WHAT IS BEING ASKED
Pick out each line in the listing below that contains the word "Select" and copy those lines in full.

RECORD EXCERPTS
** Start **

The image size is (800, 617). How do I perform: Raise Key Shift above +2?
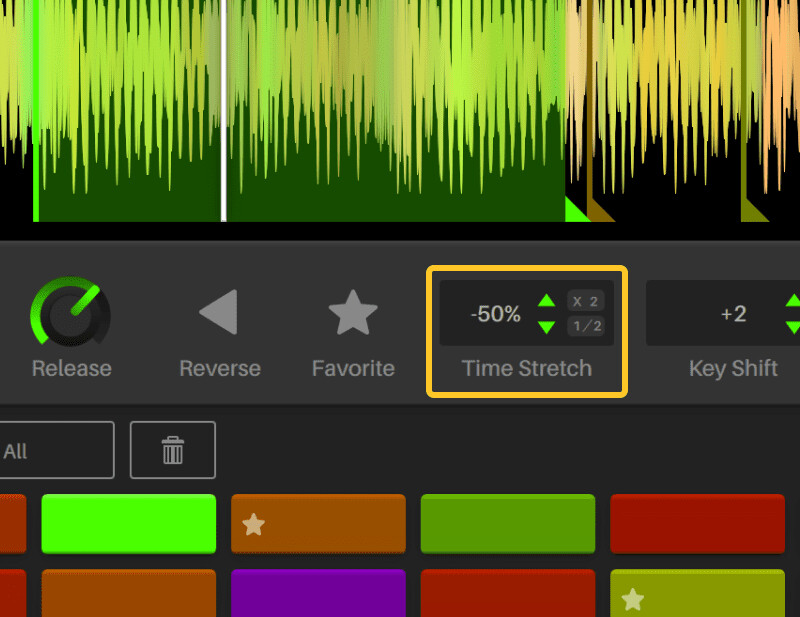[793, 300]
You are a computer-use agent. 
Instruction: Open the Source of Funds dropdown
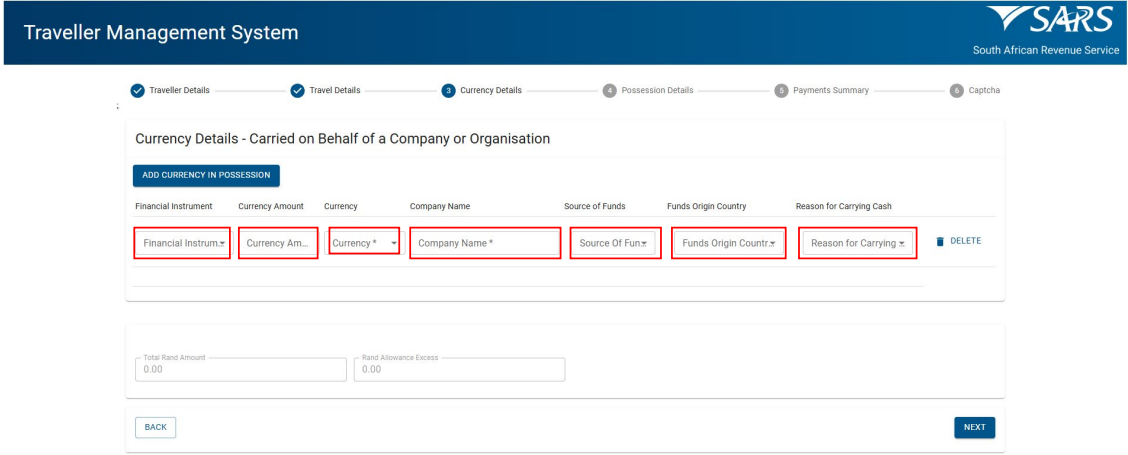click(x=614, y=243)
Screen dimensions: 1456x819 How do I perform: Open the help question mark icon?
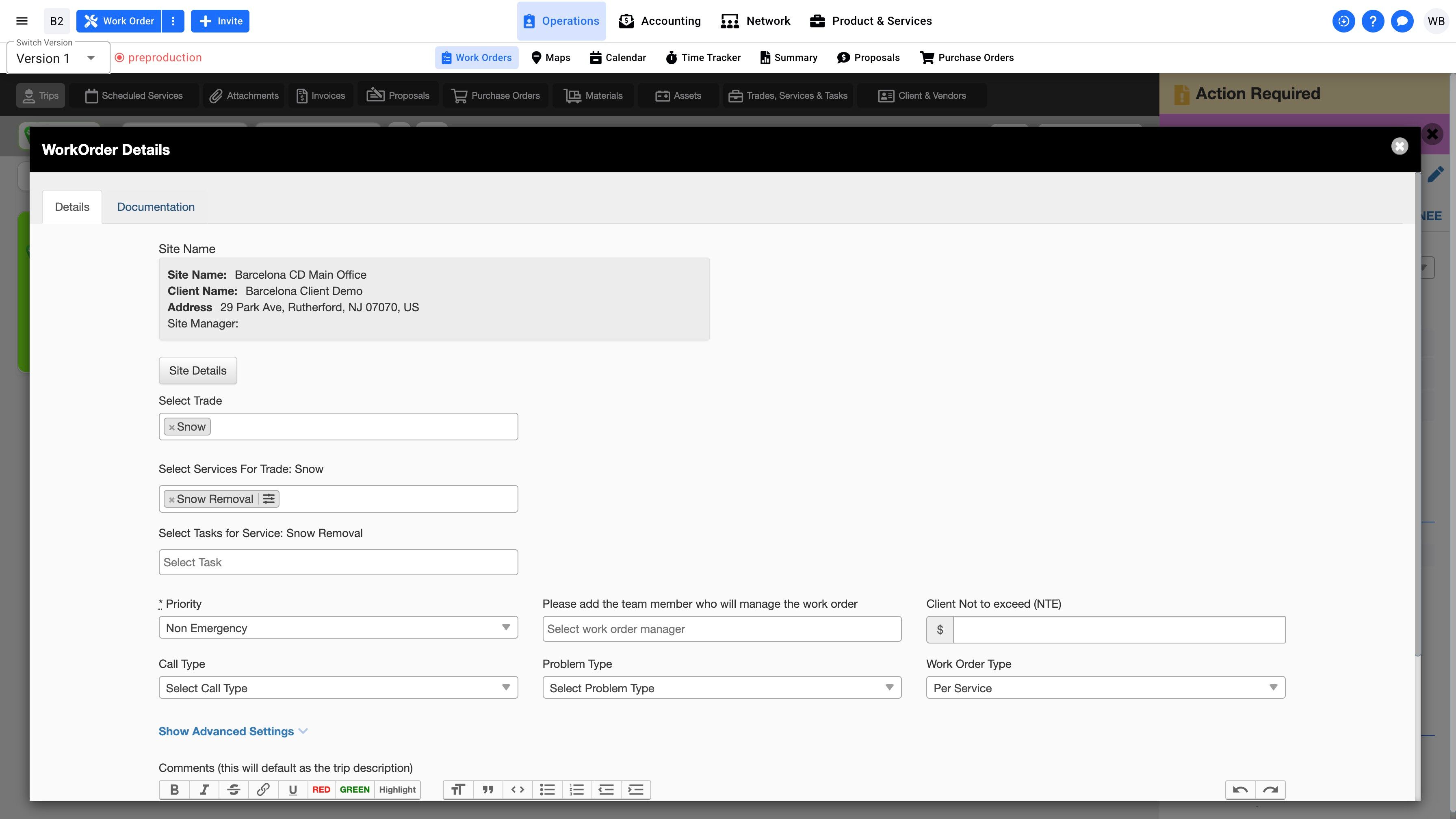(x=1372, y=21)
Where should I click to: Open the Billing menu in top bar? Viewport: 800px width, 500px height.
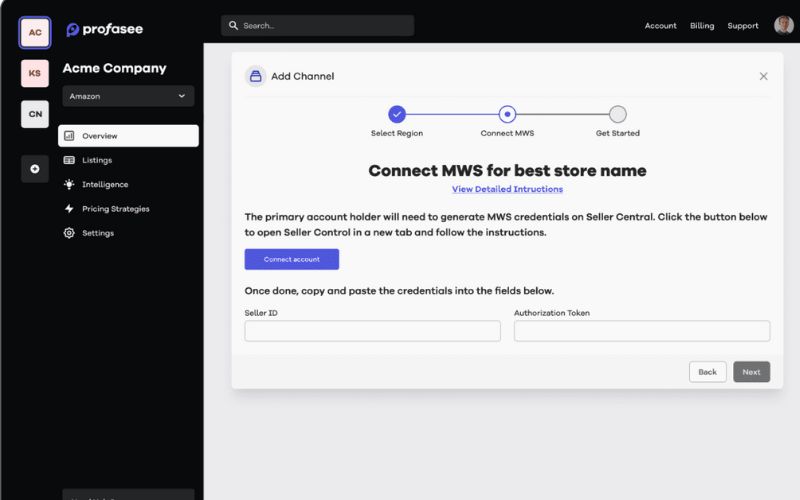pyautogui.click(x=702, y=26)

** End **
** Start **

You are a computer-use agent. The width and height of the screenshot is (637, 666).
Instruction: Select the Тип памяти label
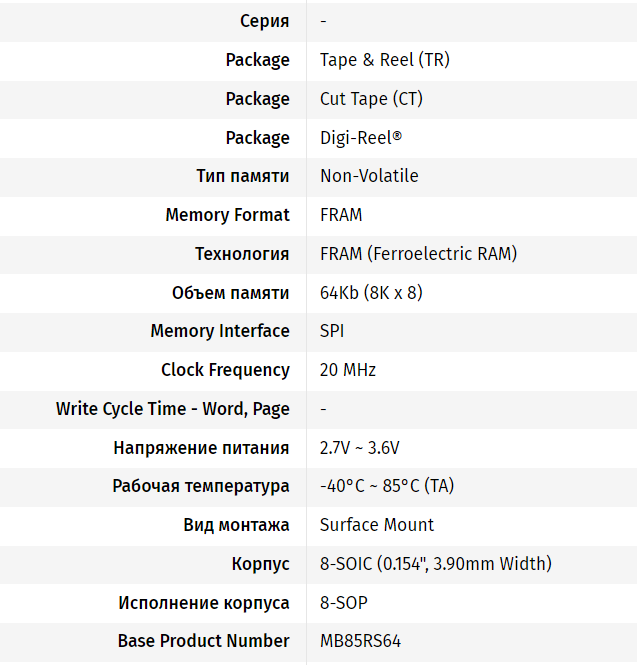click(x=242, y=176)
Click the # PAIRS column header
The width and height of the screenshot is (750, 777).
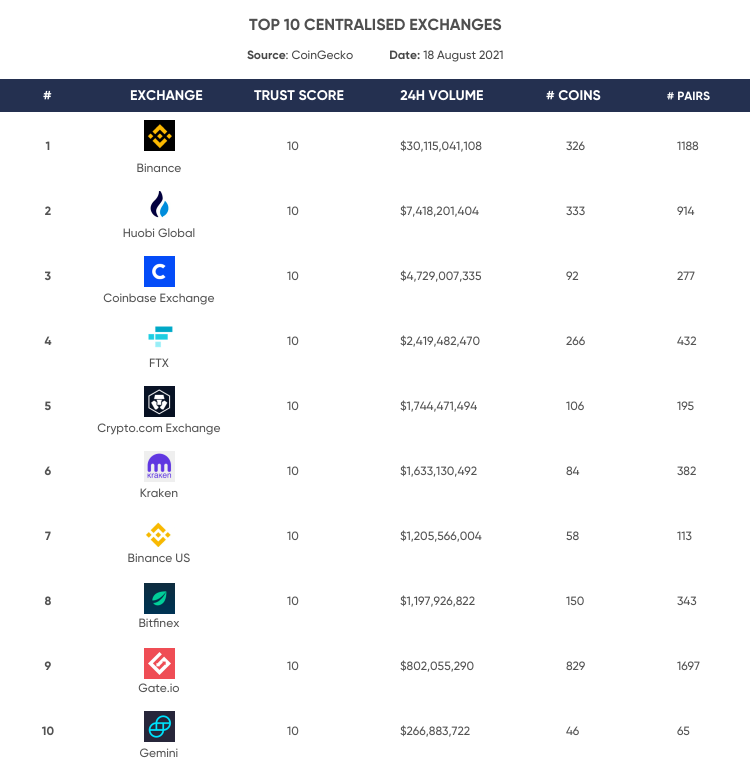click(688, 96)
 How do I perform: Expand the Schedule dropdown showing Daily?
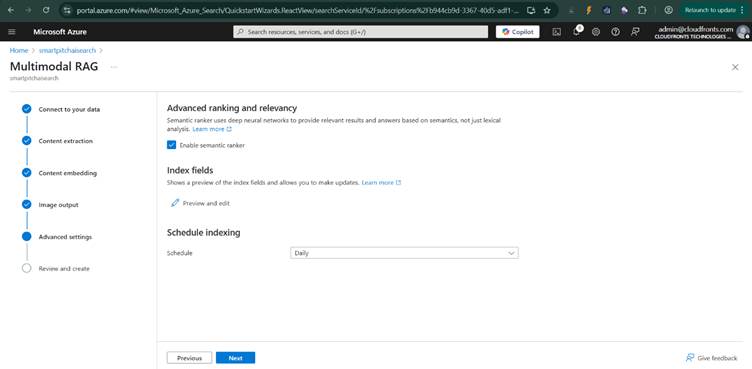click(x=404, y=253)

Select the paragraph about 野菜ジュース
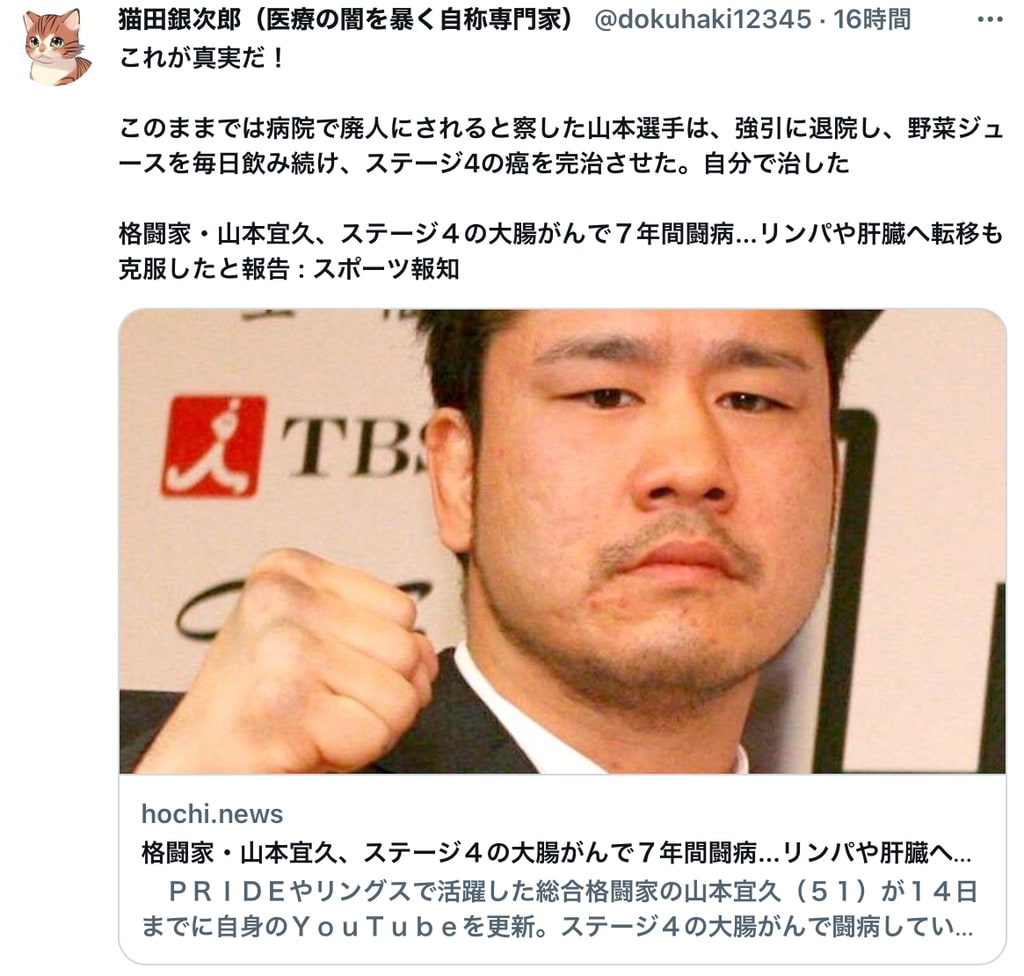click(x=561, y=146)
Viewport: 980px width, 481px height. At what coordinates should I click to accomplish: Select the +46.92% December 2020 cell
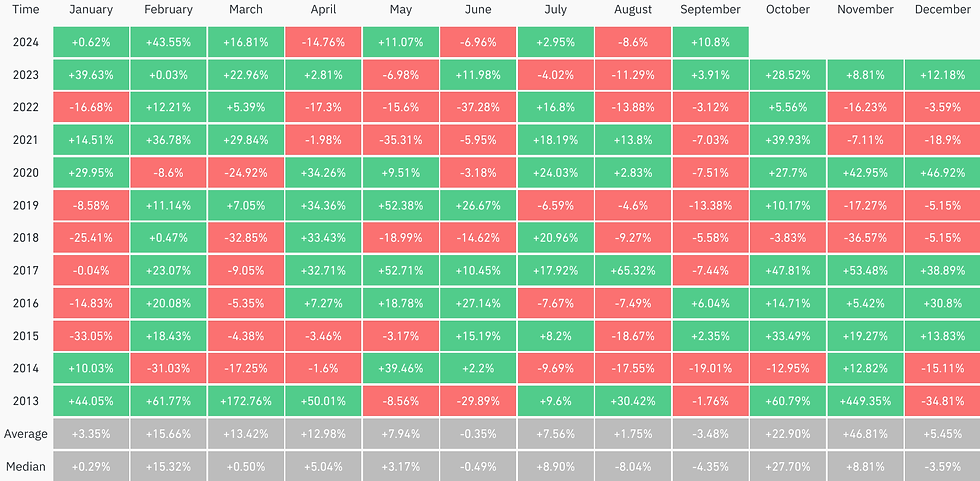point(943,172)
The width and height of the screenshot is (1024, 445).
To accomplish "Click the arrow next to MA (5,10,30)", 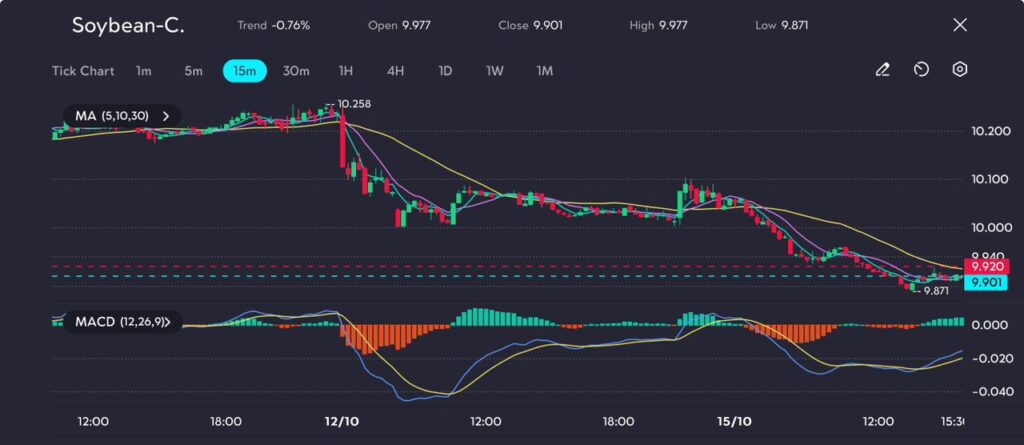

** End **
** Start **

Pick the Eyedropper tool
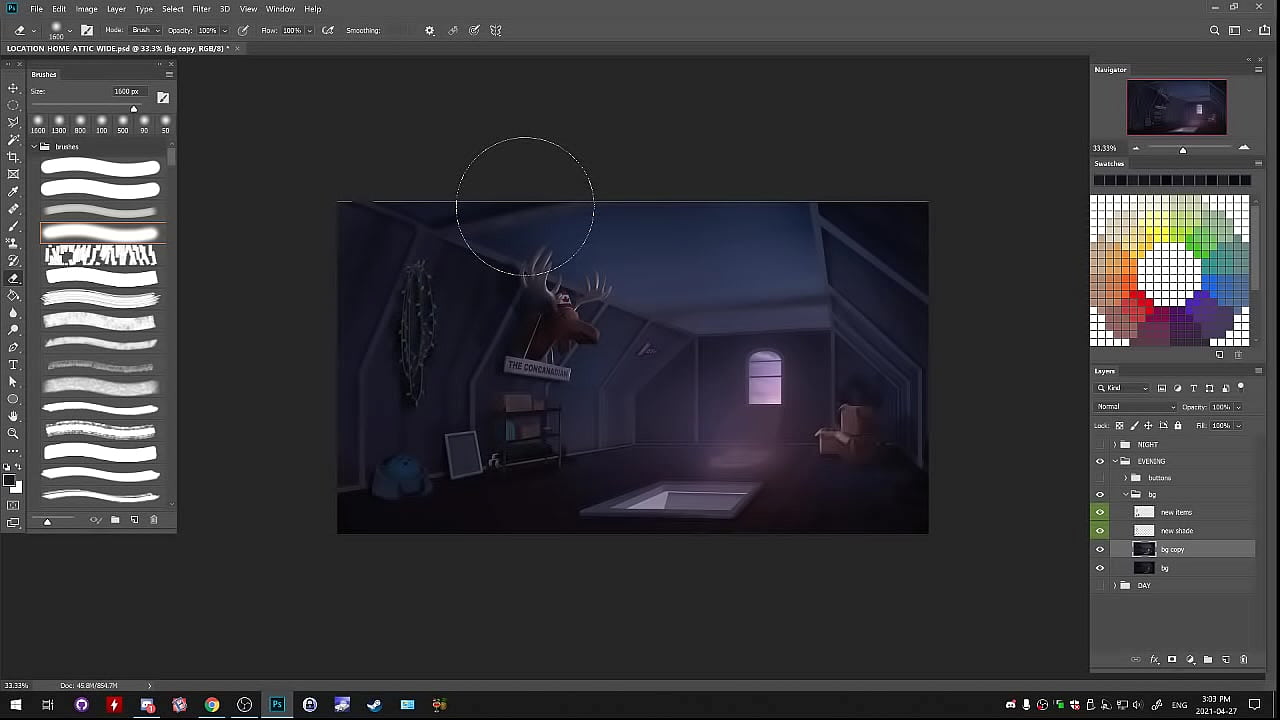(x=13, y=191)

** End **

THE OUTPUT
Instruction: Select the Тип памяти label
Select the paragraph about 野菜ジュース
Viewport: 980px width, 481px height. At what coordinates should I click to accomplish: Select the +46.92% December 2020 cell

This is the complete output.